Ainsi, malgré toute la zénitude dont tu fais preuve à 85% du temps, il y a parfois des gens et des comportements qui te mettent à bout, qui te sortent de tes gonds, qui te font dire « Ben voyons donc! ». Des choses stupides que tu as peine à comprendre. En fait, et c’est bête à dire, mais s’il y a une chose que ton intelligence saisit difficilement, c’est bien la stupidité…

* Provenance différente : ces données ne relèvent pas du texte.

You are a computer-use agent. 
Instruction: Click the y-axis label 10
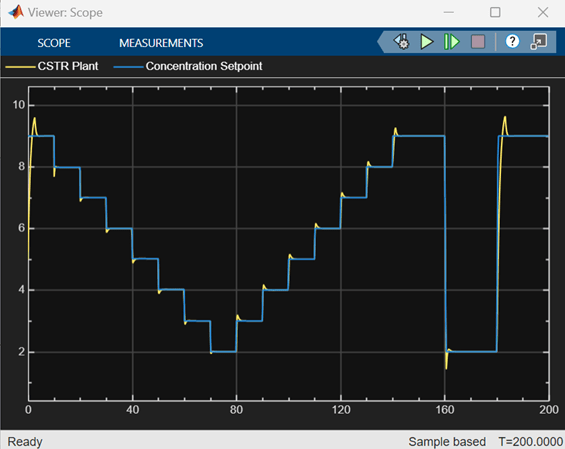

Certes, il n’y a pas que la bêtise abyssale qui tient tête à ton entendement. Il y a également l’amour. Comme pourquoi certaines gens tombent si souvent et facilement amoureux, mais pas toi? Pourquoi, hein, pourquoi ces gens-là ont le temps de rencontrer la bonne personne, de fonder une famille, d’acheter une maison, d’avoir envie de tout crisser ça là, de le faire, de rencontrer une nouvelle personne, de fonder une deuxième famille, de se construire une maison, de passer go, de réclamer 200$... pendant que toi, ben… tu es encore là, à la case départ, en attente de lancer les dés. Non mais! Injustice! Tu exiges qu’on envoie en prison ces ceux et « ceuses-là » qui ont un trop-plein d’amour pour te laisser enfin jouer, toi! Toi et ton trop-plein de vide. Un vide que tu as beau remplir de voyages, de projets, de rages de bouffe, de sport, de lecture, d’écriture, d’illusions et de nombreuses autres distractions, ça reste que ce vide ne peut être comblé que par ce qui lui fait défaut : l’amour. Et malheureusement pour toi, l’amour ne se gagne pas au Monopoly.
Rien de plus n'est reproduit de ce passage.